En una sala cerca de la entrada principal, varios médicos de la dirección y los empleados de seguridad miraban en una pantalla las imágenes grabadas por las cámaras de seguridad. La prensa se enteró y acudió, como en otras ocasiones, a ver qué rascaba en la escena del crimen. Poca cosa. Pero los periodistas colombianos allí presentes conocían a Vargas. Es un capo famoso. Uno de los 19 más importantes. Además de su relación con Escobar y Rodríguez Gacha, el Viejo tuvo negocios con las FARC: armas, aparatos de comunicación, pistas de aterrizaje y despegue clandestinas y protección de laboratorios de cocaína. Pero el idilio no duró siempre, y en 1986 fue secuestrado en la hacienda La Granja por el Bloque sur de la guerrilla.

Los años siguientes son una mezcla de órdenes de captura y detenciones. Hasta que en 1995, a Vargas le caen 22 años de prisión. Ni siquiera en la cárcel, abandonó los titulares de los periódicos. En marzo de 1997, mientras estaba preso, sufrió un atentado con bomba en el pabellón de máxima seguridad de la Penitenciaría Central de la Picota, en el centro del país. Gajes del oficio.

En España, Leónidas Vargas fue detenido en Madrid en 2006 bajo el nombre falso de José Antonio Ortiz Mora, con un pasaporte venezolano en un hotel de la capital. Venía de asistir al Mundial de fútbol de Alemania y buscaba en España una cura a su enfermedad. Los investigadores comprobaron que la documentación que llevaba encima era falsa y lo arrestaron por ese motivo. Después, su imputación fue ampliada hasta el tráfico de drogas por los 500 kilos de cocaína que fueron decomisados ocultos en piñas en el puerto de Valencia.

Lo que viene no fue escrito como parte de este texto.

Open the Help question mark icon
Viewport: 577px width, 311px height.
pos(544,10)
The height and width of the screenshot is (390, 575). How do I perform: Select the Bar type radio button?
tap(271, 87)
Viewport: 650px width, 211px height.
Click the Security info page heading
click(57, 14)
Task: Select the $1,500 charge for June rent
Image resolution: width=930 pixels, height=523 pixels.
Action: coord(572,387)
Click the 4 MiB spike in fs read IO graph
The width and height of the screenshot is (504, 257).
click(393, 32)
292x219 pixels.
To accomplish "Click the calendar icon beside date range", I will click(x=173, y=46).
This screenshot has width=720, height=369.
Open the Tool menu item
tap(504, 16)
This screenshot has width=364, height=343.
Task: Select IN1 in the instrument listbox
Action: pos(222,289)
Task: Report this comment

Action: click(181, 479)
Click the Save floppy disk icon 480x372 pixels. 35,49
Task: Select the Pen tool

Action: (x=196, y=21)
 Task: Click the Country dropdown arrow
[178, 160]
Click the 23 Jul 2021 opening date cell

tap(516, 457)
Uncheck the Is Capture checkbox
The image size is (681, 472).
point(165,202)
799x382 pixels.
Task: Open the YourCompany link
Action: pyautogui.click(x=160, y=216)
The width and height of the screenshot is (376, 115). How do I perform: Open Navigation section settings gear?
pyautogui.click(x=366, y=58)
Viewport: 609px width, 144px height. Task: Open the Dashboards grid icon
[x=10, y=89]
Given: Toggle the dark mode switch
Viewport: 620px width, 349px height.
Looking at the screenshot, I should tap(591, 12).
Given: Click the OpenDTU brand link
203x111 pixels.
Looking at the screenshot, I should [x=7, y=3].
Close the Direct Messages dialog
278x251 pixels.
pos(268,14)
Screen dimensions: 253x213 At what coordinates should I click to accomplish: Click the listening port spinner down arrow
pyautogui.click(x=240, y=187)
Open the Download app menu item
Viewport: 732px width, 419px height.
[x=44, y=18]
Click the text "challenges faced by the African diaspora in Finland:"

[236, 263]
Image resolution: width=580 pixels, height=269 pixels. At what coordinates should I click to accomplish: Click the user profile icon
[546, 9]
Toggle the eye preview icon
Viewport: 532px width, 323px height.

El juicio contra Vargas tuvo que retrasarse por sus problemas pulmonares. El fiscal pedía para él 24 años de cárcel por los delitos contra la salud pública (narcotráfico) y la falsificación documental. Vargas empezaba a hacer honor a su apodo de El Viejo. Había sobrevivido a muchos de sus colegas de profesión, pero tras su paso por las prisiones de Alcalá Meco y Navalcarnero, su estado empezó a empeorar y consiguió la libertad provisional atenuada.

Ayer, al anatómico forense sólo acudió su hija acompañada de dos amigas. Las tres bajaron de un Mercedes oscuro. Bien vestidas, muy serias, atentas en todo momento a las informaciones que les dieron los forenses. Las amigas, con gorra. Ella, con su melena rubia recogida. Venían a por el cadáver de El Rey para llevarlo de vuelta a Caquetá. No quisieron añadir nada a la crónica negra escrita durante años por su padre. Según fuentes policiales, el fallecido residía con su hija. Había ingresado en el hospital a principios de las fiestas navideñas, alrededor del día 23 de diciembre. Necesitaba un aparato dispensador de oxígeno que debía ser calibrado de forma periódica en el hospital.

En ese centro, el 12 de Octubre, nadie sabía quién ocupaba la habitación 537. Nadie tenía ni idea de que el tipo grueso del respirador había sido uno de los grandes del negocio en Colombia, un hombre que se había codeado con los más ilustres capos que en los años ochenta vistieron de sangre la crónica roja de los periódicos. Su enfermedad le concedió muchos boletos para morir acostado, pero eso habría sido poco para quien había lidiado con Escobar. Al Viejo le sorprendió una extraña forma de morir en la cama.